O espetáculo é apresentado em estreia nacional na programação do Festival Internacional de Teatro de Expressão Ibérica (FITEI) pelas 19h45 de sexta-feira, sábado e domingo, depois de já ter sido feito em Buenos Aires, Santa Fe e Rafaela, na Argentina.
Desta feita, são 10 jovens da Academia Contemporânea do Espetáculo (ACE) a explorar o jardim com a equipa, no caso Ana Melo, Ana Teixeira, Bruna Silva, Filipa Pinto, Luana Silva, Luísa Tedim, Margarida Reis, Marta Yü Belo, Melissa Lima e Rita Almeida.
O público será, assim, conduzido por um espaço que contém várias secções, da Árvore de Ler à Casa dos Peluches, a Piscina Espelho e até uma cena nova criada em específico para o espaço no Porto, e será também convidado a ocupar o espaço em conjunto com as jovens.
“Em Buenos Aires, dirijo um espaço, um teatro [Zelaya], com um jardim muito bonito, como este em que fazemos cá, e comecei a pensar numa obra para esse espaço, que tinha elementos de fantástico, de mágico, e uni essa variável à vontade de trabalhar com a adolescência”, contou Agostina Luz López, em entrevista à Lusa à margem da residência artística que tem feito por estes dias no Porto.
Desde 2020, e do impacto da pandemia de COVID-19, que procurou olhar para a adolescência como um “estado de vulnerabilidade, entre ser adulto e criança, e de transição, que também gera disponibilidade”, criando esta “ficção em que as adolescentes deixam as suas famílias e vão viver naquele jardim”.

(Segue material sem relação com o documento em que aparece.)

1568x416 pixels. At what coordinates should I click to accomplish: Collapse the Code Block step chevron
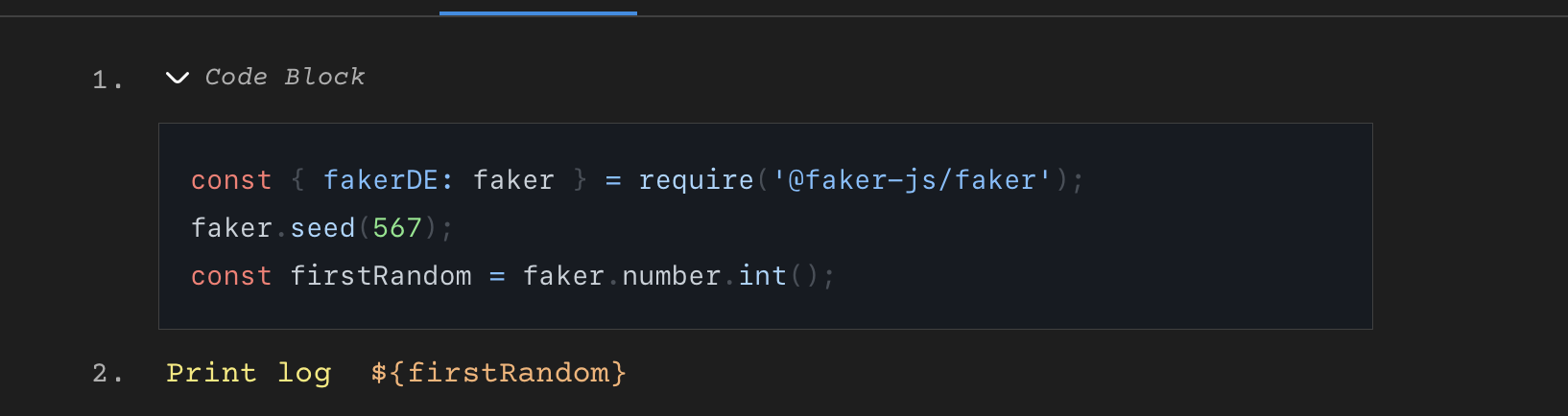178,78
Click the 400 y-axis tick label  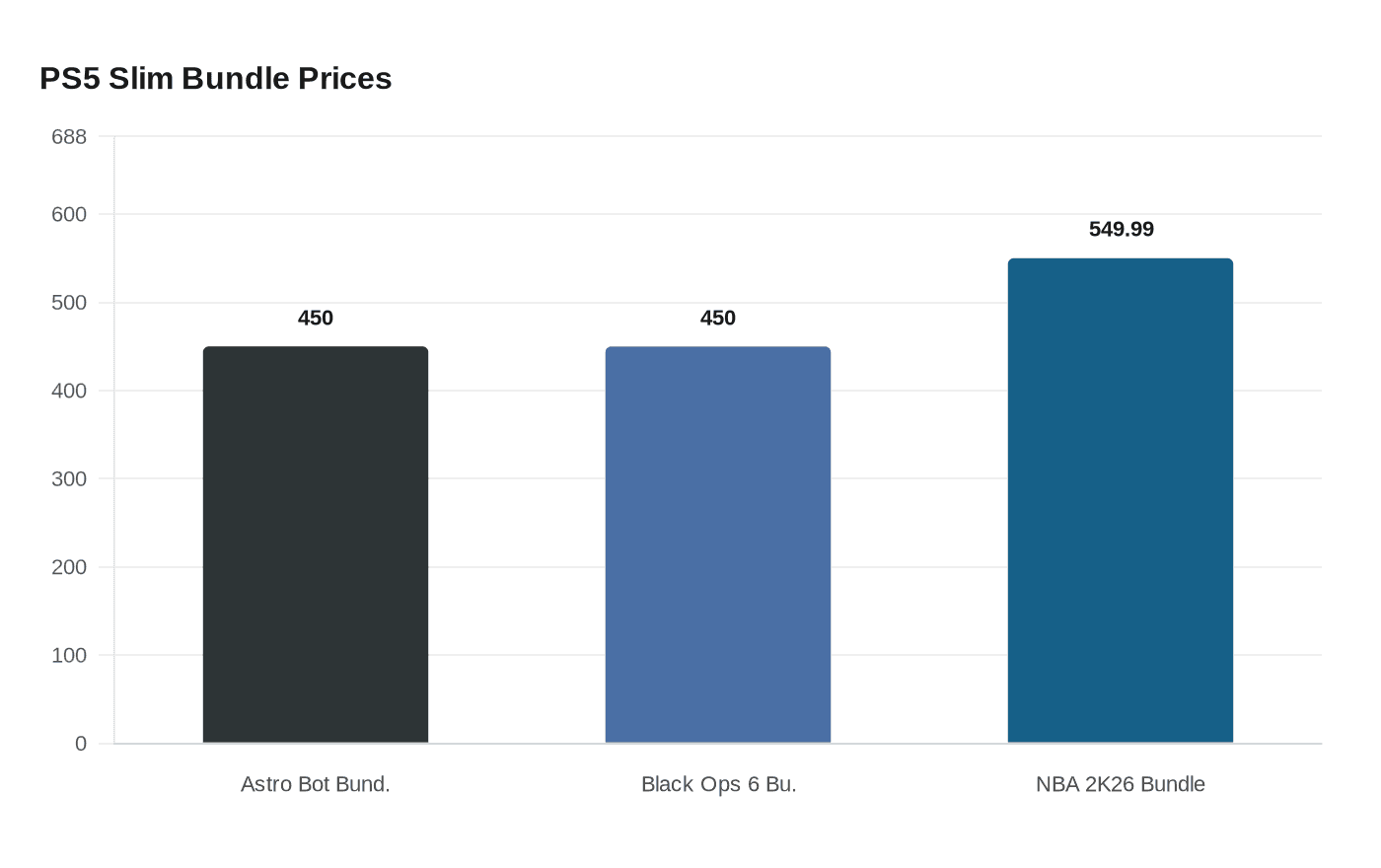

Esse ato de rebeldia com que muitos adolescentes sonham durante aqueles anos, em pegar na mochila e fugir, inventar uma nova vida, é aqui fabulado num grupo de amigas que decide inventar novas regras de convivência naquele jardim.
O trabalho de Angela Carter, por exemplo, influencia esta ocupação, como o mito de Narciso e outras obras literárias e filosóficas, mantendo o tom cénico num lugar “de auto-observação, reflexivo, próprio daquela idade”.
“Quem sou, quem vou ser, quem fui... é o deixar para trás a infância, com este estado de melancolia de passagem do tempo. A obra termina, depois, derivando para um lugar de fusão com este jardim”, disse a criadora.
Autora do texto e diretora de cena, Luz López encontrou na Natureza uma possível fusão com a humanidade, que “tem a ver com um habitar mais selvagem”, próprio da forma como, na adolescência, se ocupa um lugar e se interage com outros corpos, mas também “como se algo da Humanidade também se despojasse” e entregasse.
“É possível relacionar estes adolescentes e a urgência climática, que não está diretamente na obra, mas ressoa. Os adolescentes de hoje são os que vão viver esse futuro cada vez mais hostil. Há algo muito idealista, também, próprio da idade, de querer mudar o mundo. Essa consciência é muito concreta”, acrescentou.
Entre diferenças e semelhanças entre jovens argentinas e portuguesas, salta esse “ocupar selvagem, a profundidade e dramaticidade própria da adolescência”, e uma similitude nos contextos socioeconómicos, onde a criadora admite que podiam sentir-se diferenças maiores.
“O que é interessante neste projeto é o que trazem as pessoas, o que trazem os espaços. Surpreendeu-me este jardim que o FITEI encontrou. É muito perfeito para a obra. Tinha os vários pontos necessários, e aqui há um espaço como se fosse um labirinto, a que chamamos com as miúdas o ‘labirinto dos sonhos’. Invento uma cena nova porque o espaço me pede”, agregou Agostina Luz López.
A escritora lembrou ainda como esta “experiência imersiva”, por entre um mundo mais feminino, depois de dois rapazes da oficina original em Buenos Aires não terem conseguido seguir no projeto, “convida o público para uma experiência que se corporiza” com a proximidade.
“Acabei a montar este mundo mais feminino, destas raparigas. Em Buenos Aires, foi muito forte o movimento feminista, com as marchas do 08 de março e dos direitos da mulher. Estão a passar um momento muito complexo, depois de uns anos muito excitantes, pelas conversas que se tiveram e direitos conquistados, [em contraponto com] este crescimento da extrema-direita, mas também a crise económica”, completa.
Agostina Luz López trabalha como escritora e encenadora, tendo criado e apresentado já cinco espetáculos e recebido o Prémio Florêncio Sánchez e o Prémio S, além de publicar também literatura, começando pelo romance “Weiwei” (2017) e “Outro planeta” (2021).